Well, your feelings are terribly negative, which I assume is what that poster meant. Try to keep them to yourself and be neutral if you can’t be positive about your child hitting puberty. You get to have all the negative feelings you like in your own head.

Forgottobuymincepies · 03/01/2025 20:21

Be positive you were with her.. I started at 12 at my friend's house. When we top /toed in her bed. She had to wake her dm up. I was mortified.. Back at home dm never mentioned anything.. Spent the next 5 years at home mumbling I needed some 'things' as periods were taboo....

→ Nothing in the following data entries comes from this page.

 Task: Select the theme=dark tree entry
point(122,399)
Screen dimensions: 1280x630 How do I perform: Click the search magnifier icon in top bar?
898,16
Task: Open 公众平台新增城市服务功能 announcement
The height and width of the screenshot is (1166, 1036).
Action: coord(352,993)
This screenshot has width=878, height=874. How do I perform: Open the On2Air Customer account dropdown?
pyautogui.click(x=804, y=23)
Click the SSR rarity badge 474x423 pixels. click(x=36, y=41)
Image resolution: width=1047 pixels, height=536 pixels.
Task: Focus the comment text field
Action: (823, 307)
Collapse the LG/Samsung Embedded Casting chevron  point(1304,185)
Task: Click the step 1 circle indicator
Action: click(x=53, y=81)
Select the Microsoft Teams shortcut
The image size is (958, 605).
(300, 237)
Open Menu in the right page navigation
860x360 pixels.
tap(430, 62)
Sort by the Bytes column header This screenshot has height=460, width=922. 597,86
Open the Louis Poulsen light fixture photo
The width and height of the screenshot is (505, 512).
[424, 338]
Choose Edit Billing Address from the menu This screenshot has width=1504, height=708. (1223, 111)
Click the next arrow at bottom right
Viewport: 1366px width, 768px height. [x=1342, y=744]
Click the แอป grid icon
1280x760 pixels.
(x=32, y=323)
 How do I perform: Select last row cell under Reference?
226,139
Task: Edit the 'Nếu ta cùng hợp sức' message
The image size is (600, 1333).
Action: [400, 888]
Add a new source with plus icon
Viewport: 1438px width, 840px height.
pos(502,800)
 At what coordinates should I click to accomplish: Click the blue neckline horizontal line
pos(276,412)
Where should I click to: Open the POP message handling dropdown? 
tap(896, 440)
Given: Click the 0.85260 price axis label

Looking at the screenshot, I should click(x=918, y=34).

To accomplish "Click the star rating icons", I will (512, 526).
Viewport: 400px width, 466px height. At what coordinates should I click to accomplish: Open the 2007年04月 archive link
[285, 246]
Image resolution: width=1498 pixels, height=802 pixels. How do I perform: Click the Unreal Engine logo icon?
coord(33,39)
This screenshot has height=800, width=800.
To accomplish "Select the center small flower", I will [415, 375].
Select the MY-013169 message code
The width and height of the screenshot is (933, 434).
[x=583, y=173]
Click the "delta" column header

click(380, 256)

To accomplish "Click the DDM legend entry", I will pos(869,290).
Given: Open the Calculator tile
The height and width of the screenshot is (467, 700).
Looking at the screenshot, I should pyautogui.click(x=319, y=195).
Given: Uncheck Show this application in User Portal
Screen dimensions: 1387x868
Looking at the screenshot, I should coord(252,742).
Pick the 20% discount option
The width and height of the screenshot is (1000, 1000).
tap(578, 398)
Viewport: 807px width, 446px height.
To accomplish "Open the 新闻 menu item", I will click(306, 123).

coolkatt · 03/01/2025 20:21

Aww it's such a shame, I have a 12 year old that I am dreading it coming with her, so I really feel bad for u and ur girl, 9 they are still so small and it's a huge scary thing. I know all the ones saying it's natural bla bla and bla and I agree it's comes to everyone and not to make a big deal but until she takes it in her stride and gets used to it, it IS a big deal, especially when they don't fully understand why it has to happen. Woohoo u take as long as u need to ok dokey and if she needs a day off school while she is getting used to it all then go right ahead. Better that than making her feel shit about herself and giving her Iectures that it happens to us all get over it or worse not discussing it at all then hiding dirty pants in the drawer cos was so ashamed and embarrassed (my story 35 years ago and still cringe). I'm glad ur there for her

justasking111 · 03/01/2025 20:22

I was in so much pain I fainted a couple of times and was sent home. My mother was hopeless thankfully we'd had the talk at school.

I think 9 is very young for a child to have all the bother every month.

YourAquaLion · 03/01/2025 20:22

Gosh I really feel for you OP that is awfully young to start. My two best friends at school also started when they were 9, at this age we were still changing for PE in the same classroom as the boys, so it must have been super embarrassing for them. I didn’t start until 12 and I was pleased not to start earlier. I think you’ve done everything right by being really open with her and not showing your sadness to her, it can’t be helped so you’re just getting on with it practically. But it’s still crap that she started so young. Periods suck.

DyslexicPoster · 03/01/2025 20:23

Bless you op. I started periods at ten and I'm hoping my dd will be older than me. My dd is tiny dot for her age. Just be really open to talk about it and keep neutral. It's unfortunately normal.

When something sad happens that I struggle with them growing up, I do think the alternative would be worse. No periods and possible fertility issues. Like my eldest leaving for uni. I felt like he was all grown up and is growing apart and I was so sad. But he jacked it in and came home and that was even worse.